Of course, players may have gleefully let her get killed earlier. In this case, the writers had a real challenge on their hands. It’s not insurmountable, but they really botched it. In Emily’s absence, the characters make untenable leaps in logic, and this scene is downright incoherent. Sam ascertains that the key to the cable car is missing, which the game tries to motivate by having her look at the security monitor (Sam: “Do you have the key to the cable car?”) but there’s no way she could possibly see its absence given the monitor’s resolution. Mike says that he’s going to get the key from the wendigo’s lair, but he has no way to make a guess as to where that is (Mike: “I’m gonna get that key, right from that thing’s god damn bedroom”). At this point in the scene, he hasn’t looked at the map the flamethrower guy had, and in fact he isn’t even aware there is a map yet (Mike: “Is that a map?”). Everything’s introduced in the wrong order, and nobody seems actually motivated to say anything that they say (Mike: “I’m just saying, it’s weird.”).

A whole other can of worms is opened by the fact that, even if Emily is alive for this scene, it’s possible to kill her, as Mike gets paranoid about the fact that she’s been bitten by a wendigo. (Mike: “This is the safe room, Em!”) From a writing perspective, he has at least has the decency to wait until after she’s dispensed all of her useful exposition to do this. Still, though, the scene gets really weird afterward if you actually go through with it. Character dialogue and blocking doesn’t adequately account for the fact that there’s now a grisly corpse in the room. (Sam: “Hey, are you okay?” Chris: “He was right there, and—“ Sam: “What, the flamethrower dude?” Chris: “Yeah! The weird guy. He got himself killed.” Sam: “Was it the wendigo?” Chris: “Yeah.”)

The failure of this scene to properly account for the various possible fates of Emily is especially jarring, because elsewhere in the game the writing is surprisingly adaptive to account for small things. Picking up clues in the environment has an especially outsized effect on the character dialogue. In this short exchange with Mike, there are all all sorts of clue-related triggers in Sam’s dialogue. (Sam: “There was a message from his doctor, and it mentioned a plan.” Sam: “I found these blueprints for a crazy machine. Just like the one Josh was in, but it was fake. It was for a dummy.”) And later, on she can confront Josh about his motivations, if the player has examined the right things. (Sam: “You’re crying out for help, Josh. C’mon—you wanted to get caught, didn’t you?”)

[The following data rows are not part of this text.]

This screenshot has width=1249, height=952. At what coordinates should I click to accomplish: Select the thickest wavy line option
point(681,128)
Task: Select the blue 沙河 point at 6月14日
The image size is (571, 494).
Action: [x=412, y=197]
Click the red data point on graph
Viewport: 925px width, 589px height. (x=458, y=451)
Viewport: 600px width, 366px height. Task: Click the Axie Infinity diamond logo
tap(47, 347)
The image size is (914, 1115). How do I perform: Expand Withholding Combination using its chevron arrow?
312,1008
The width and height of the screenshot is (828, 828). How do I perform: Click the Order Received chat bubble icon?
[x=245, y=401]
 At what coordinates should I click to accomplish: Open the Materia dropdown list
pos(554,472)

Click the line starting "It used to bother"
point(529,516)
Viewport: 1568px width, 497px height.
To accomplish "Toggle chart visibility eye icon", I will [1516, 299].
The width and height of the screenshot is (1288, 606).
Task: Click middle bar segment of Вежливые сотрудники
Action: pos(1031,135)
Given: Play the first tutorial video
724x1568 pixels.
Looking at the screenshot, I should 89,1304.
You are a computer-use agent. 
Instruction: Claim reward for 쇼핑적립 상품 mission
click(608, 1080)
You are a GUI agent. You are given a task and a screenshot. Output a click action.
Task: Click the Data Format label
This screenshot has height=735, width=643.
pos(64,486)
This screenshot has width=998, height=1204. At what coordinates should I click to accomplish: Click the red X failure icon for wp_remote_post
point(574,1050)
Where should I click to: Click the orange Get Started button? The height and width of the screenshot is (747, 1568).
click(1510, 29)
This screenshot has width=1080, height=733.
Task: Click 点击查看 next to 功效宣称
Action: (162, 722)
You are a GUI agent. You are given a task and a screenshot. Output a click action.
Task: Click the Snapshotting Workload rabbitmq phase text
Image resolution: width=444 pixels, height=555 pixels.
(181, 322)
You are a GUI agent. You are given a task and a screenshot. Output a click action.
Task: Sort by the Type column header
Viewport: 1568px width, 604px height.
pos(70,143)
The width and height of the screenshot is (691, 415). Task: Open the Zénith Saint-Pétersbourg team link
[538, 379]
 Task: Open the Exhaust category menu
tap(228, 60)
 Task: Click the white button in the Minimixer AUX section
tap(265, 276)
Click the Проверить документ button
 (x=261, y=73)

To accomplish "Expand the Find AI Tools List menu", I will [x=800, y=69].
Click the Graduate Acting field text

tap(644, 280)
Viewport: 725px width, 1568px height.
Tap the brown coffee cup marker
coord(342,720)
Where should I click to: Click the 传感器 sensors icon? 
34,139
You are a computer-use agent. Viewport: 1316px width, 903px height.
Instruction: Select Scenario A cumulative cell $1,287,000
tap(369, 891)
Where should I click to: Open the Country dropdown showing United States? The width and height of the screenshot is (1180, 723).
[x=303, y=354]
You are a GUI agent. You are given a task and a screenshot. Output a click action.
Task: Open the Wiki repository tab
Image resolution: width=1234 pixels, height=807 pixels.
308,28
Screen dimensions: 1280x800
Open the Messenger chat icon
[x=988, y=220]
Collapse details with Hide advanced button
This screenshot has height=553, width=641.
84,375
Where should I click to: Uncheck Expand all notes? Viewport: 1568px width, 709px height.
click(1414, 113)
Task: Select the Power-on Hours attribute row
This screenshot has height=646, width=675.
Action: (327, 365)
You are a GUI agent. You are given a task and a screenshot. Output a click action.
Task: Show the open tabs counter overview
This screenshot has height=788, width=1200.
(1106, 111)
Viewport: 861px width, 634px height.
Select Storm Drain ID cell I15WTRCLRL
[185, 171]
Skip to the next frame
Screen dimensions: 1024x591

Cecking out things in the environment also leads to a series of scenes in which Sam and Mike piece together that Josh’s sister Hannah became a wendigo, and then later share that information with Josh, resulting in him surviving when she attacks him. The fact that the writers could do all of this, but then weren’t up to the task of making the basement planning scene coherent in Emily’s absence is kind of mind-boggling to me. But it shows how hard it is to have a reactive story like this hold together, even if you’re taking shortcuts by sequestering certain characters away in plot-irrelevant bubbles.

So that’s Until Dawn. Its writing is not ambitious, nor is it always coherent. But I think it serves as a solid proof-of-concept that the sort of “games of terror” that Dika traced in audience reception of slasher films can be transferred in to video game form, given an extended and more explicitly interactive form. I’ve spent most of the time here talking about its story mechanics, but I want to briefly say that I like the game’s visuals, too. Its preference for wide shots, for placing a mo-cap animated character in the midst of an impressively-rendered environment, presented from an interesting angle, helps add some visual flair even to those points of the game when you’re just walking from one place to another. And the game knows how to use framing—whether it’s pulling your attention to a clue in the foreground (Ashley: “Check this out, Chris”) or using a jump scare to open up a knowledge gap between you and the character you’re controlling.

In the next episode, I’ll take a look at two other games with genuinely branching narratives—both of which are on the fringes of the horror genre, but I think have a lot of interesting lessons to impart about the relationships between player and player-character. Thanks for watching, and I’ll be back soon.